WORK TO COMPLETE: Output exactly what appears from the line containing "アクセス (1310, 232)" to the end of the data below, and nothing more.

Stored data:

****

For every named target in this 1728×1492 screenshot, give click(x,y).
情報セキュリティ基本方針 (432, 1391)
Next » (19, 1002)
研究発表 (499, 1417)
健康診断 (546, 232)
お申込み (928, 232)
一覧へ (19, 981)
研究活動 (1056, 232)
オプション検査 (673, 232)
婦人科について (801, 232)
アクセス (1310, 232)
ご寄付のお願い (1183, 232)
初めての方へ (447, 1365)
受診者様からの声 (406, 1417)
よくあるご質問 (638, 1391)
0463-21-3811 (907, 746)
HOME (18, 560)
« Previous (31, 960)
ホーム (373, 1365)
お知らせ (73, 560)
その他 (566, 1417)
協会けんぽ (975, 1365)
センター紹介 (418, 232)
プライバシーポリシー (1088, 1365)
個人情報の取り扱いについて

****

SOLUTION FOR THIS TASK:
アクセス (1310, 232)
ご寄付のお願い (1183, 232)
初めての方へ (447, 1365)
受診者様からの声 (406, 1417)
よくあるご質問 (638, 1391)
0463-21-3811 (907, 746)
HOME (18, 560)
« Previous (31, 960)
ホーム (373, 1365)
お知らせ (73, 560)
その他 (566, 1417)
協会けんぽ (975, 1365)
センター紹介 (418, 232)
プライバシーポリシー (1088, 1365)
個人情報の取り扱いについて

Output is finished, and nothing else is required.